The number of unread emails in my inbox recently reached an all-time high.
As someone who typically maintains an "unread count" of about 30, and gets more joy from "inbox zero" than I'd like to admit — seeing "792" when I arrived at work on Wednesday morning nearly killed me. (Okay, not really, but it did give me a serious burst of anxiety.)
I began to wonder why email is such a huge source of stress for so many professionals in the workplace, so I reached out to Ron Friedman, a psychologist and author of "The Best Place To Work."
"The reason it can feel overwhelming to find lots of emails in your work inbox," he tells Business Insider, "is that each message represents another demand on your time and another decision you have to make. Even deciphering a generic announcement about the office coffee maker requires effort, which leaves less energy for work that matters."
The higher the number of demands placed on you, the more likely you are to experience stress, which impacts your ability to think and communicate clearly, he explains.
"There's no question that constantly checking email is bad for both productivity and quality of life," Friedman adds. "There have been some fascinating studies showing that limiting email-checking to a few times a day — say, at 9 am, 12 pm, and 4 pm — improves well-being and makes work feel more controllable." And the reason is simple: There are fewer distractions diverting your attention away from your current projects, enabling you to make more progress and therefore feel as if your workload is manageable.
"I think managers would do well to take this research to heart," he says. "They can start by empowering their employees to turn off their email when they need to be focused on work, and modeling this behavior themselves so that their team members have clear evidence that it's acceptable."
Modeling the use of distraction-free periods and shunning smartphones during meetings can go a long way toward signaling to employees that focused work is valued, and that they need not feel tethered to their email, says Friedman.
Here are a two simple ways to minimize (or even eliminate) your email-related stress:
1. Create a routine in which you DON'T check email for 30 to 50 minutes at a time, a few times per day.
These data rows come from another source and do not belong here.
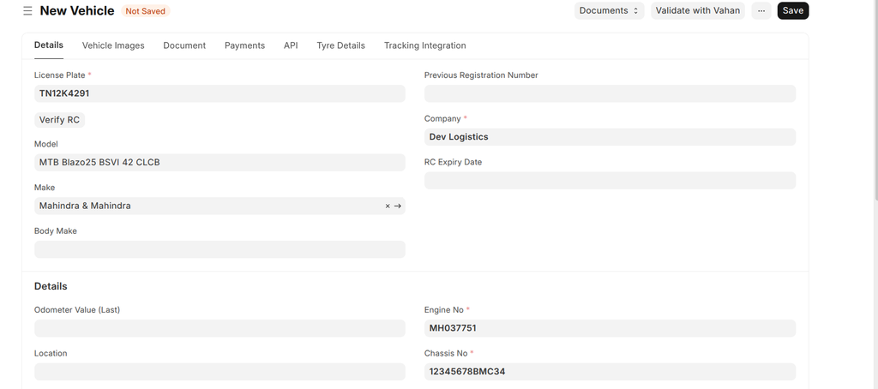Open the Tyre Details tab

(340, 45)
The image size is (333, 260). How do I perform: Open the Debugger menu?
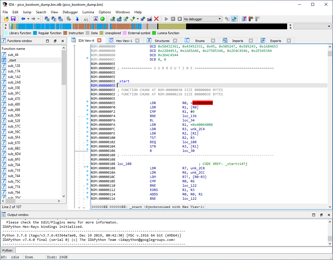70,12
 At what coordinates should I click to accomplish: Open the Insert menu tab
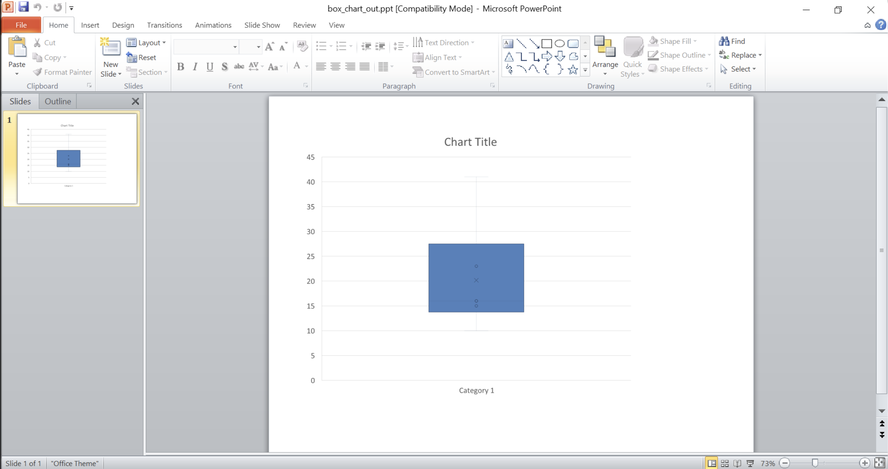[90, 25]
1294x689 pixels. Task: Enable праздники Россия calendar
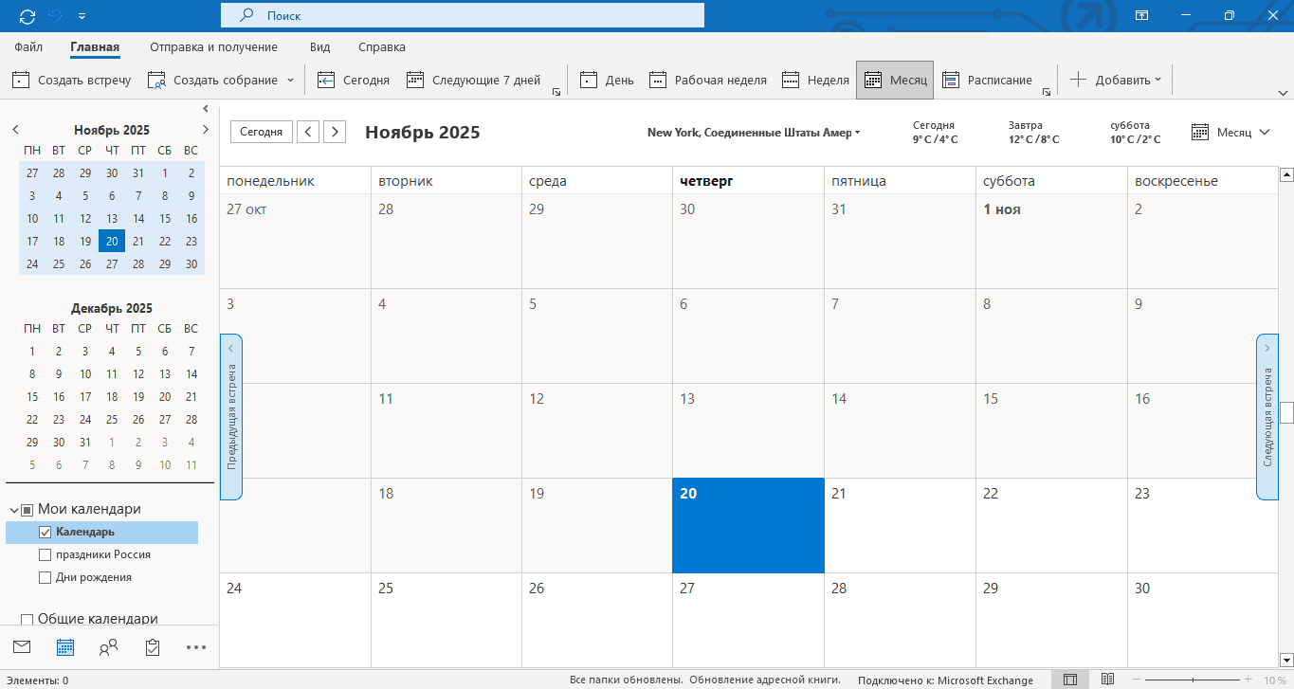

"I really like the idea of only checking email a few times a day but I'm not sure it's realistic in a lot of professions," Friedman explains. "What I do think is realistic is aiming for 30- to 50-minute bursts of uninterrupted work with your email off and your cell phone out of view."
You don't have to do this all day, everyday — but even a few focused periods can have an enormous impact on your productivity and stress levels, he says. "To perform at our best, we require distraction-free periods in which we can leverage our full, uninterrupted attention."
2. Deactivate your email pop-up setting so that you aren't interrupted every time an email arrives.
Unless you've changed the default settings on your email, you are treated to a notification — a pop-up message, the sound of a bell, or a counter that signals your growing number of unread messages — every time a new email arrives in your inbox.
"Each time this happens your brain is forced to make a series of decisions (Check email or keep going? Respond now or later?) that drain your mental energy," he says.
These disruptions add up.
"Studies indicate that even brief interruptions exponentially increase our chances of making mistakes. This is because when our attention is diverted, we use up valuable cognitive resources reorienting ourselves, leaving less mental energy for completing our work," Friedman explains.
Research also suggests that frequent decision-making causes us to tire. The resulting fatigue makes it harder for us to distinguish tasks that are truly important from those that simply feel urgent — and this can be seriously stressful.